start

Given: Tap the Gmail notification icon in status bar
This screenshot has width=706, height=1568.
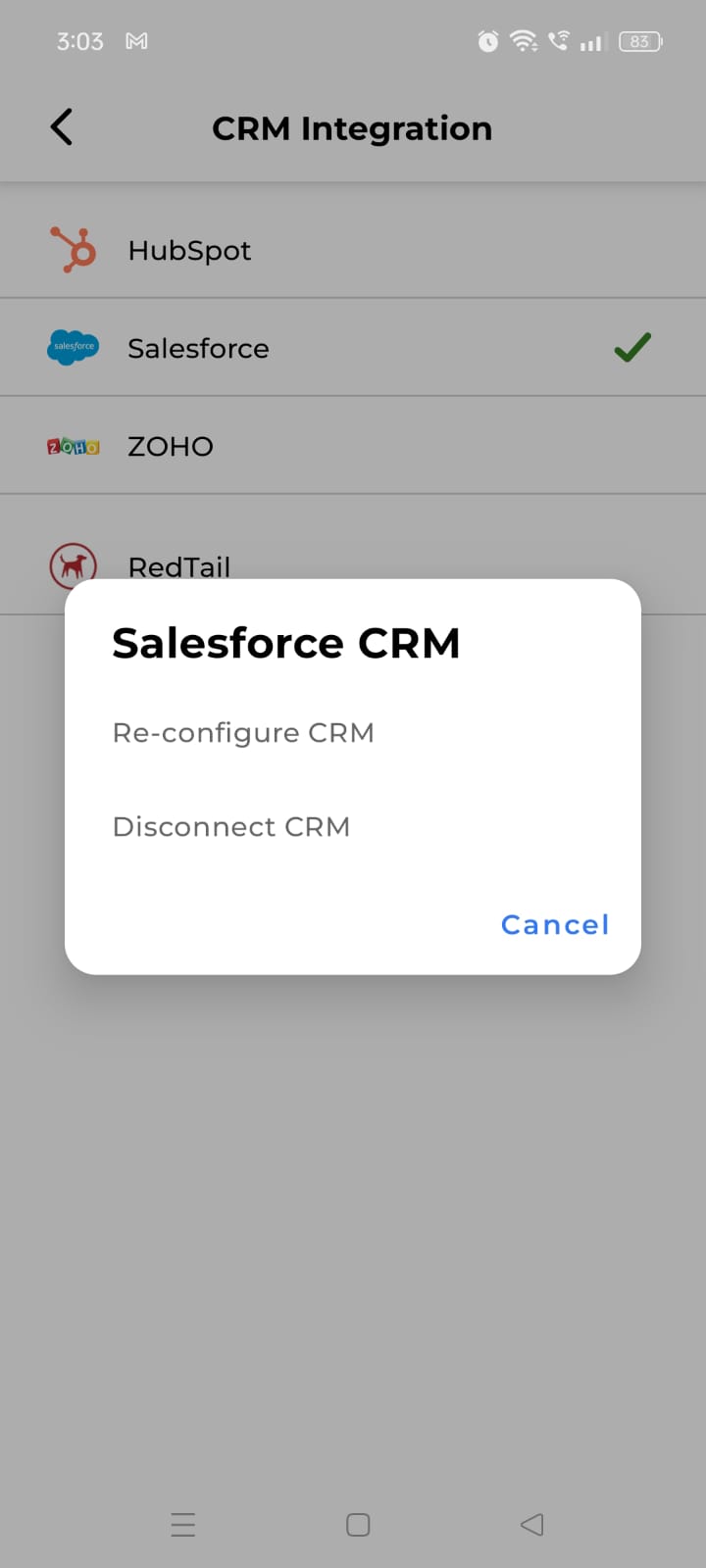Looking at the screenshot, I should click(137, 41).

end
start

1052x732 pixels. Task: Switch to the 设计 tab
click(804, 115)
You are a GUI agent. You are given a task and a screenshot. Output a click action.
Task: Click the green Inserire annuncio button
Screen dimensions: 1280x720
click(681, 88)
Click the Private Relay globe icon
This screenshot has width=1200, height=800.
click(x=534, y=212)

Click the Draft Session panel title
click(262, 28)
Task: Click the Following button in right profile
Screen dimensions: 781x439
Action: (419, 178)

end
start

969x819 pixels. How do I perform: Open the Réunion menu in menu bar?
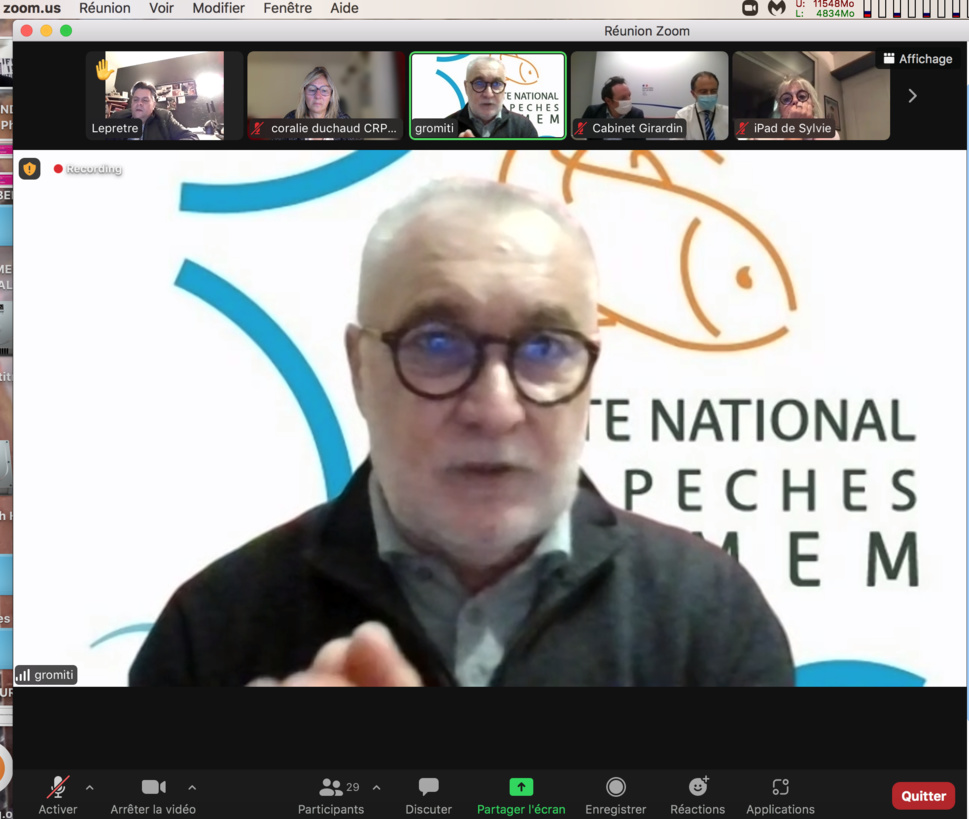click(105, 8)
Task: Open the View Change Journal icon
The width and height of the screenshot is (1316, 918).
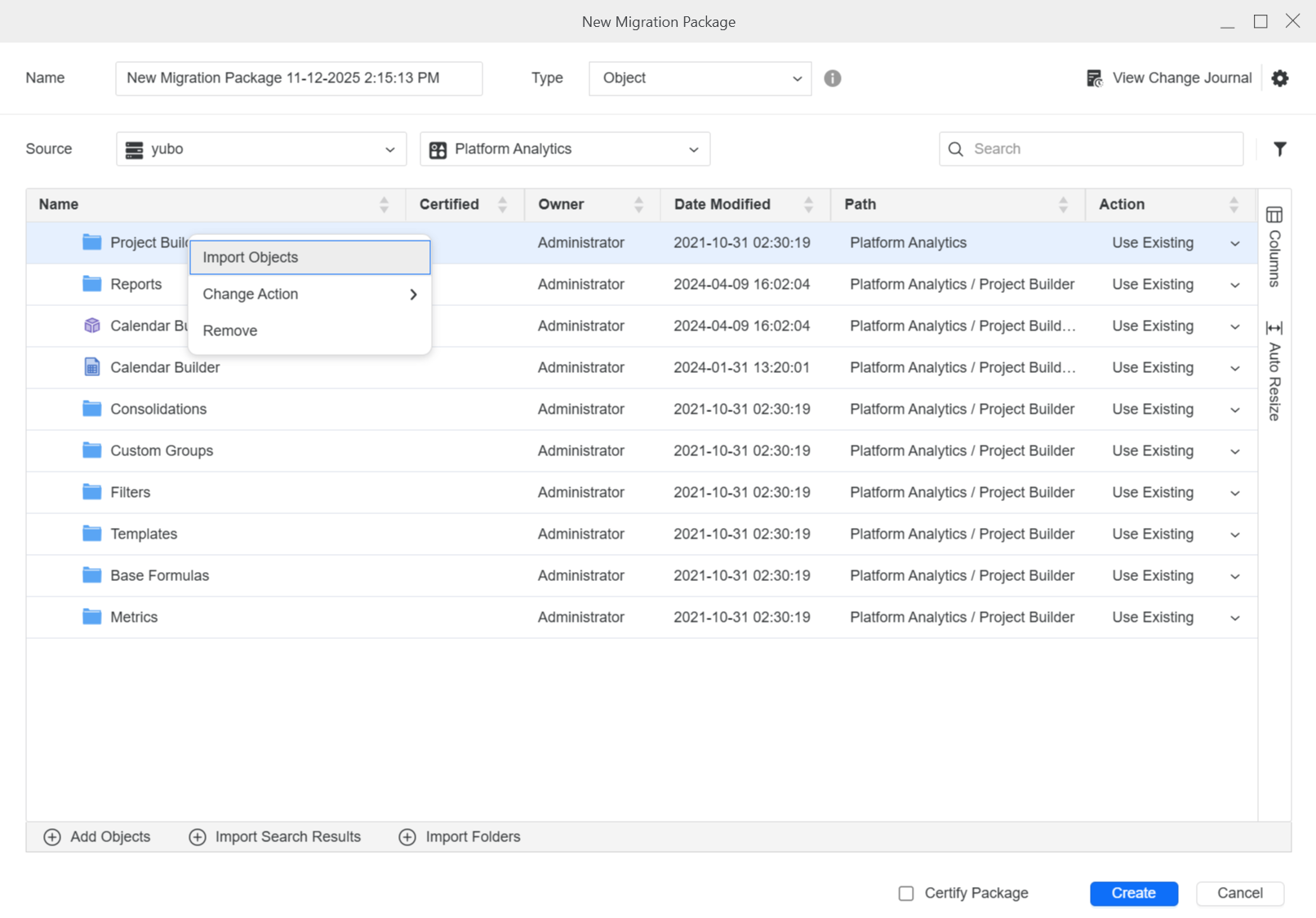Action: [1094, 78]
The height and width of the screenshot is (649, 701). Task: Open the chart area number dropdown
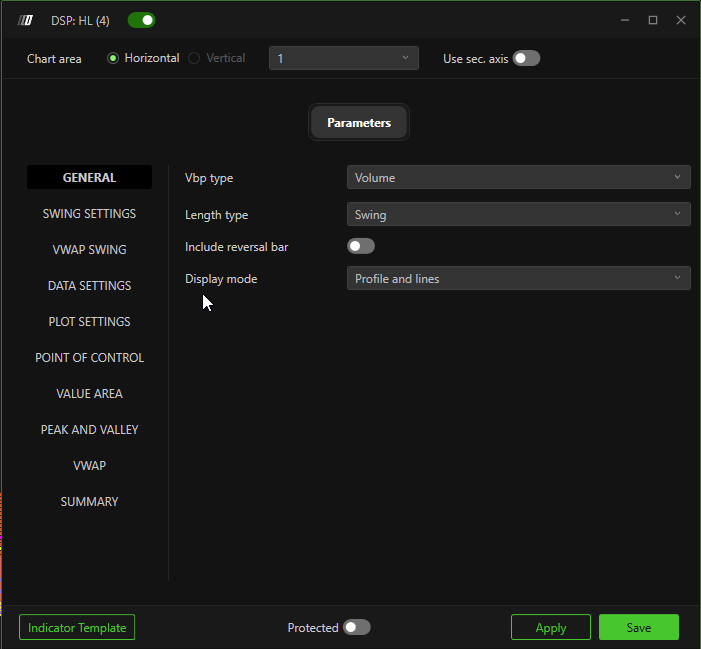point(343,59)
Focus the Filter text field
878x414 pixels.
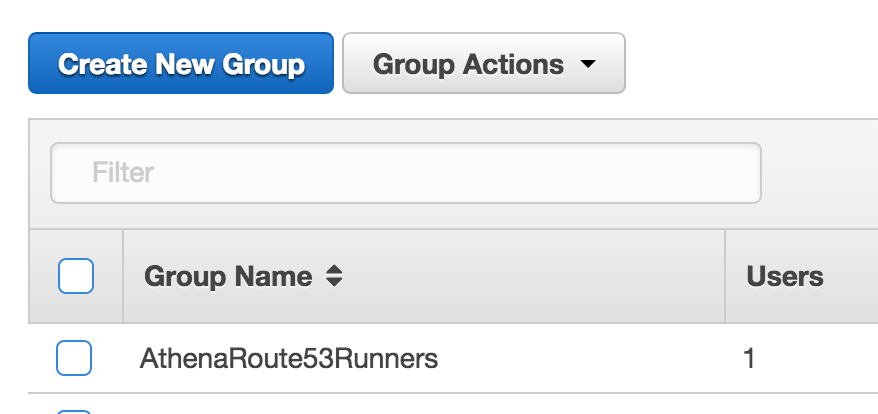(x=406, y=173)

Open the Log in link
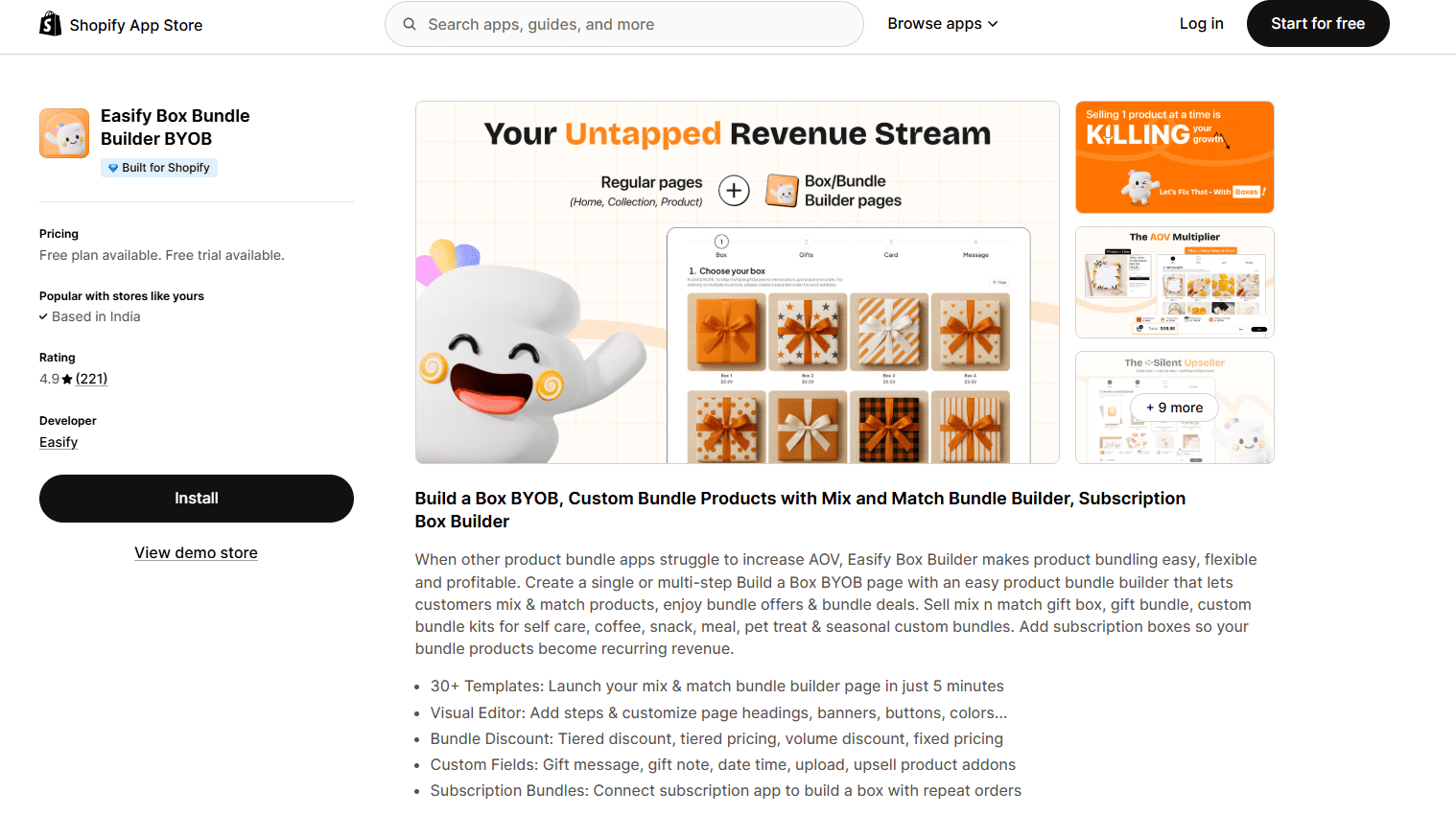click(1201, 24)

end

**AIM:** Rescale the lines from the line with "You are a GUI" up to and including the line with "click(x=534, y=212)". Give all of those lines again, requests included, with each click coordinate in the answers multiplied by 0.6 and rounded to a whole number (halves round up), and leave every number in the requests unchanged.

**COMPLETE RESPONSE:**
You are a GUI agent. You are given a task and a screenshot. Output a click action.
Task: Click the green Inserire annuncio button
Screen dimensions: 1280x720
click(409, 53)
Click the Private Relay globe icon
This screenshot has width=1200, height=800.
click(x=320, y=127)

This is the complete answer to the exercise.